Wir befragen die Sterne und wissen doch, dass sie nur wenig sagen über die Zukunft. Windige Horoskop-Ersteller versuchen uns gerne auf Jahrmärkten und in Zeitungen das Gegenteil weiszumachen und uns ihre verschwurbelten Zukunftsprognosen als Bären aufgebunden. Aber unsere Sterne hier in der Kirche weisen zunächst zurück und erzählen von Sternstunden, Momenten und Erfahrungen, in denen das Gute aufgeleuchtet ist und noch heute in unser Leben strahlt. Mein Stern leuchtet seit Beginn meines Daseins. Er blitzt nicht auf und gaukelt mir Glück vor, sondern leuchtet in das Dunkel hinein, das ich sehe und durchlaufe. Er ist kein Stern in der Ferne, nach dem ich mich ausstrecke und den ich nie erreiche, er ist die Erfahrung mit dem, der wirklich Licht ist, und auch mein Leben oft genug hell gemacht hat in meinen eigenen Sternstunden. Weil diese Sternstunden über unsere Gegenwart leuchten, werden sie aber auch zu Boten der Zukunft. Da geht es uns wie den Menschen zur Zeit des Jesaja. Wir sind geneigt, die Zukunft oft schwarz zu sehen. Die Sternstunden erinnern uns an das unerwartete Licht, das plötzlich in unserem Grau auftauchte und ermutigt zu glauben, dass im tiefsten Dunkel noch Licht zu finden ist.

Der Maler und Priester Sieger Köder, der 2011 verstorben ist, hat das in einem Gedicht „Folge dem Stern“ ins Wort gebracht:

Folge dem Stern

Die Menschen konnten schon immer ahnen,

dass Menschengeschichten und Sternenbahnen,

die manchmal kurzen, die manchmal langen,

halt miteinander zusammenhangen.

Als Gott sprach, dass die Erde werde,

da war ein Stern auch unsere Erde.

Aus Sternenstoff sind wir selber gemacht,

ein jeder Mensch in seiner Nacht,

ein Sternenstaub auf seinen Wegen,

und andere Sterne kommen entgegen.

Und andere denken: Wie ein ganz dunkles Zelt

Spannt sich das Himmelsgewölbe über unsere Welt,

und jeder Stern ist ein ganz kleines Loch,

da leuchtet von oben der Himmel dann doch.,

ein wenig durch, und dann kann es sein,

wir schauen durch den Stern in den Himmel hinein.

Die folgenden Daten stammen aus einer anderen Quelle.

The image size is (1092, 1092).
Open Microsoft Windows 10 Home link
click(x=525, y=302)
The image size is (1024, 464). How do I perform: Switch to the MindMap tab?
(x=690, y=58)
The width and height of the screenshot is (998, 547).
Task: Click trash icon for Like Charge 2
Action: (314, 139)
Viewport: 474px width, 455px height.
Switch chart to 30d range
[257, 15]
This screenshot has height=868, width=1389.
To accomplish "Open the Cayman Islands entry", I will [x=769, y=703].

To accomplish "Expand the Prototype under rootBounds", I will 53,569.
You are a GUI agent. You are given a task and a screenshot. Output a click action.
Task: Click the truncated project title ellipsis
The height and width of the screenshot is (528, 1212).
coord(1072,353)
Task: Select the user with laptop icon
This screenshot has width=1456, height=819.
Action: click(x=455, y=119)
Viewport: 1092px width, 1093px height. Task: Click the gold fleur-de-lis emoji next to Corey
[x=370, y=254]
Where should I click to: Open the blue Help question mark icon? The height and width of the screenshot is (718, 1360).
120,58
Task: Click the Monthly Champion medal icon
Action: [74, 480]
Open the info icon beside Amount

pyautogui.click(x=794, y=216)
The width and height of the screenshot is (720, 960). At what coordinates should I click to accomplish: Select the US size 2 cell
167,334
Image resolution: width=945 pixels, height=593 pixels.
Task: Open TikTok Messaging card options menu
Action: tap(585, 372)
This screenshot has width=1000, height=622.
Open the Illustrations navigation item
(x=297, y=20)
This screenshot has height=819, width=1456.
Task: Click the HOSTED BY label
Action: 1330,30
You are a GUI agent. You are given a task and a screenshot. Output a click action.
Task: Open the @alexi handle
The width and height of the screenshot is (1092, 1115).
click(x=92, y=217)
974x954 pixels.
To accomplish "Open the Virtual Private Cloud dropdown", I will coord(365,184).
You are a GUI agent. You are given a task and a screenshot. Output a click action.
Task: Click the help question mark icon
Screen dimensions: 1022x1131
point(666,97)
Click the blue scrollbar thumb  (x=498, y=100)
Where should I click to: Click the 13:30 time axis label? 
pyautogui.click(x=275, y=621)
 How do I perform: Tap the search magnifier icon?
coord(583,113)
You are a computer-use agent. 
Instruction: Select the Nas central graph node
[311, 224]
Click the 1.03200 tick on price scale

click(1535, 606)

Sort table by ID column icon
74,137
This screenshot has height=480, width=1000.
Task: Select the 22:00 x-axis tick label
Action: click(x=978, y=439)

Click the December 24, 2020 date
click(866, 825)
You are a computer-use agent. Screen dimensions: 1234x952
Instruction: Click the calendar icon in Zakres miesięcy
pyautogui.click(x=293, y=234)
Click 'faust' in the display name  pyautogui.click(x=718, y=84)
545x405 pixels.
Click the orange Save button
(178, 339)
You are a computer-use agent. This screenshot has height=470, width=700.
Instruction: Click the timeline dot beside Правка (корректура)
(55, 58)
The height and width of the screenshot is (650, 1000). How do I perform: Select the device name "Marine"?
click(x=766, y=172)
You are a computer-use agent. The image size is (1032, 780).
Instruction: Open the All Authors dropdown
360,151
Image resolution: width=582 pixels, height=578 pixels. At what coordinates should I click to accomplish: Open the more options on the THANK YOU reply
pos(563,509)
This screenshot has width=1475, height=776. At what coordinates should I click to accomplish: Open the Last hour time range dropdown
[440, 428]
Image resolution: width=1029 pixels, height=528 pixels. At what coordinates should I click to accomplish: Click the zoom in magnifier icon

Ein Stern, durch den wir den Himmel sehen,

ein Stern, der will uns entgegen gehen,

ein Stern, der kreuzt unsere Lebensbahn,

ein Stern, der gibt uns die Richtung an,

ein Sternbild von Gott, das strahlt in den Schacht

der Herzen und jedem in seiner Nacht,

ein solcher Stern, der alles ist,

das ist unser Heiland Jesus Christ.

Wir müssen unseren Stern nicht im Dunkel der Zukunft suchen, er strahlt seit dem Beginn aller Zeit schon in unsere Tage hinein. Was wir entdecken sollen, sind die Sternstunden unseres Lebens, damit sie als Hoffnung leuchten und uns führen. Amen.